*TASK INSTRUCTIONS*: The material below should be copied line for line, please, with pictures omitted.

*SOURCE INFORMATION*:
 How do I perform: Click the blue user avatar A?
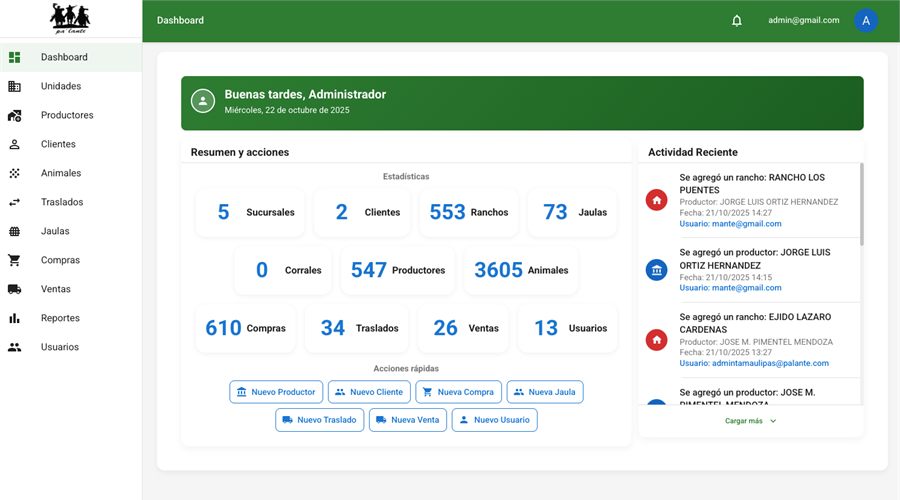click(x=866, y=21)
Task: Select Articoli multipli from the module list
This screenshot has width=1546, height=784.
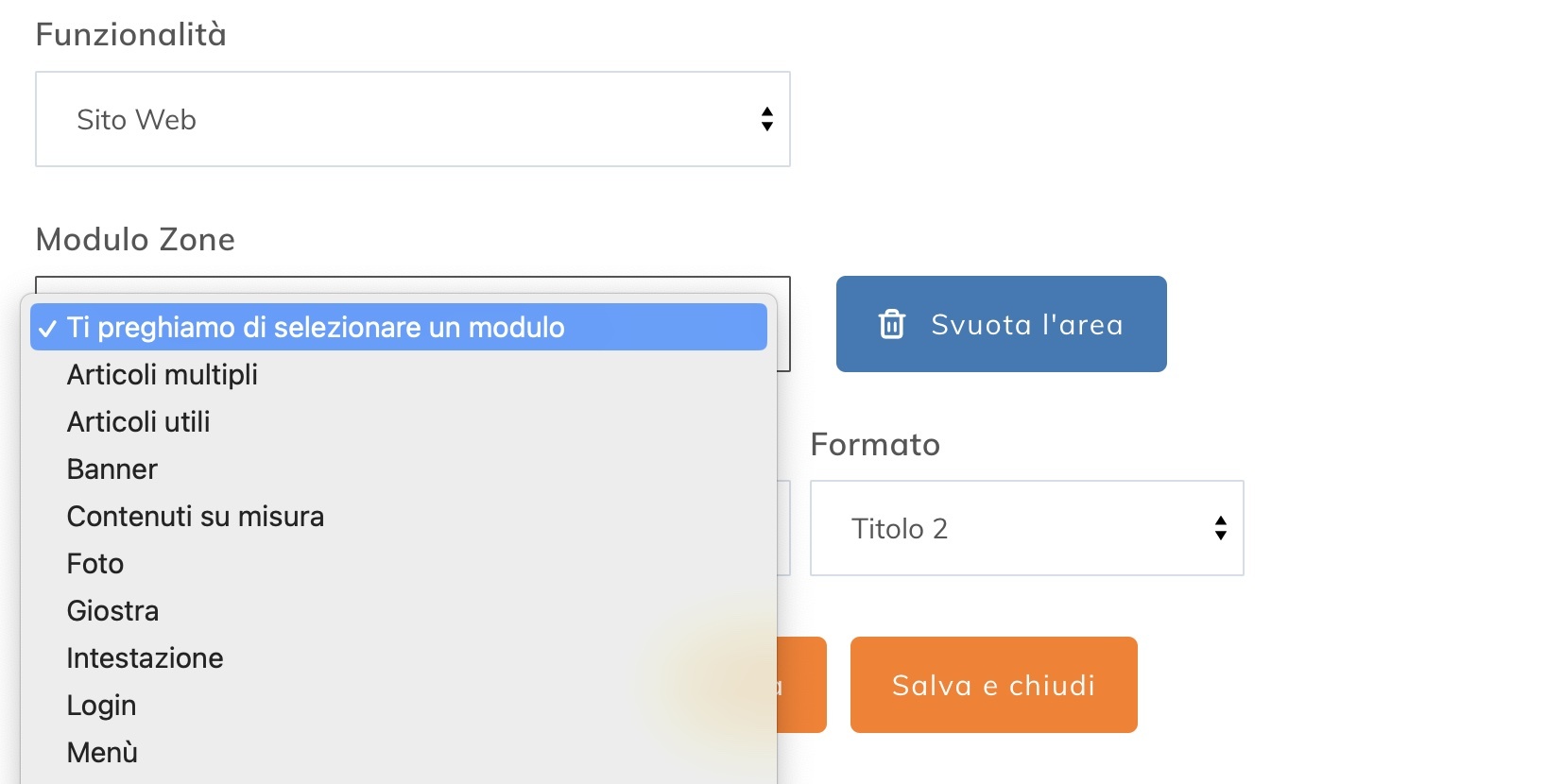Action: [162, 375]
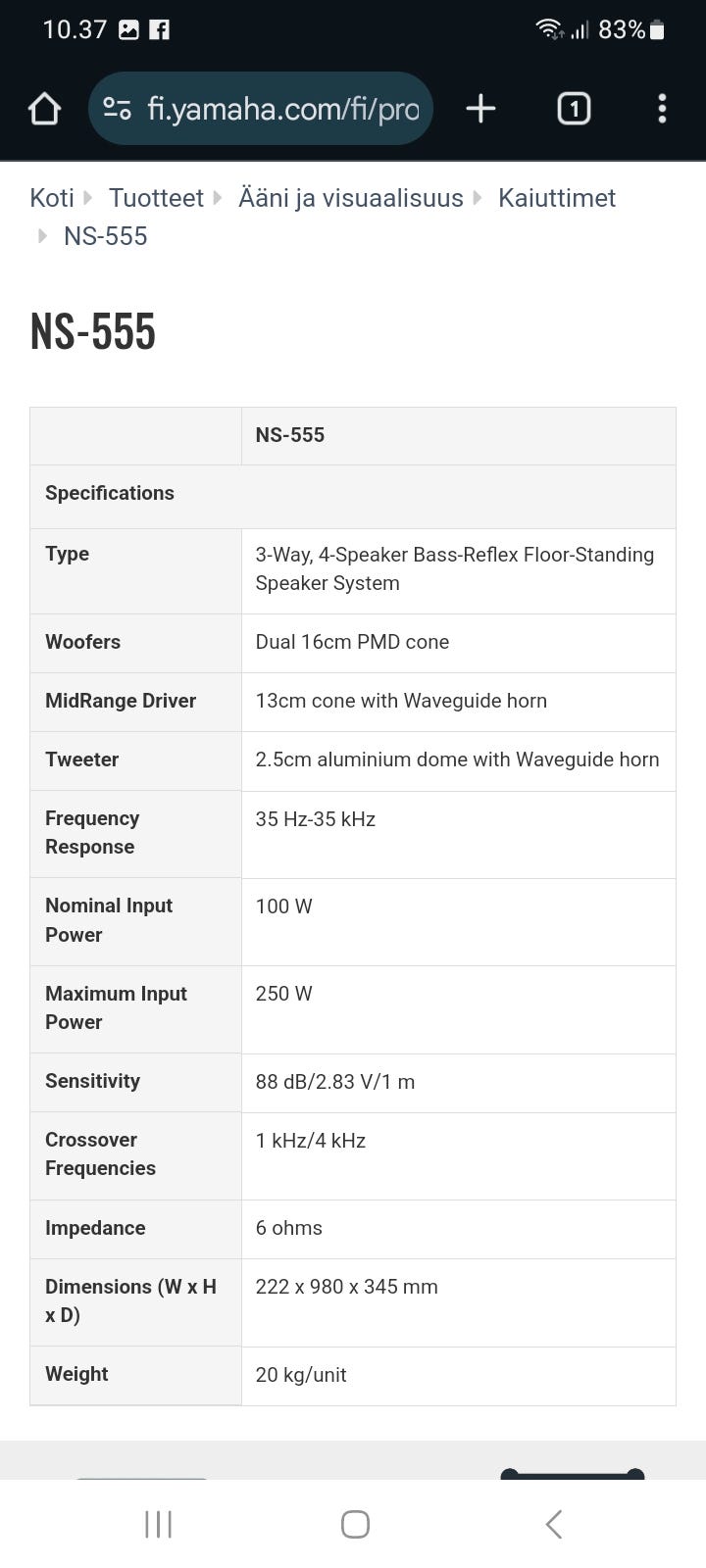Tap the Wi-Fi status icon
Screen dimensions: 706x1568
click(549, 29)
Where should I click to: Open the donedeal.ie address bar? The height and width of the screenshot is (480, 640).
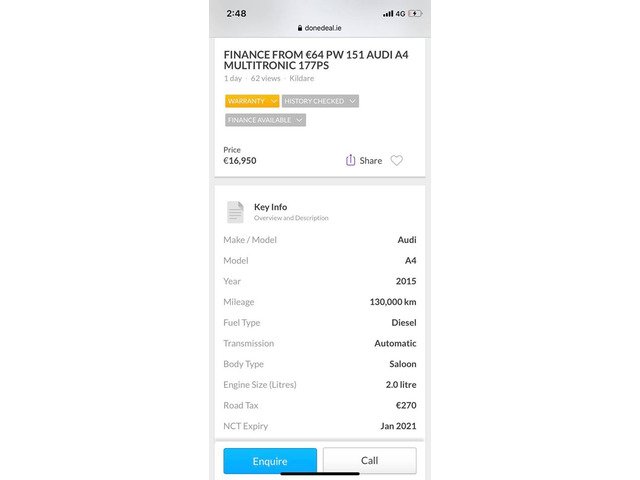point(322,29)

*ANSWER AREA*:
 How do I perform: Click the blue user avatar A?
click(x=866, y=21)
Task: Select Articoli multipli from the module list
This screenshot has width=1546, height=784.
Action: [162, 375]
Tap the Wi-Fi status icon
Screen dimensions: 706x1568
click(549, 29)
Where should I click to: Open the donedeal.ie address bar? The height and width of the screenshot is (480, 640).
point(322,29)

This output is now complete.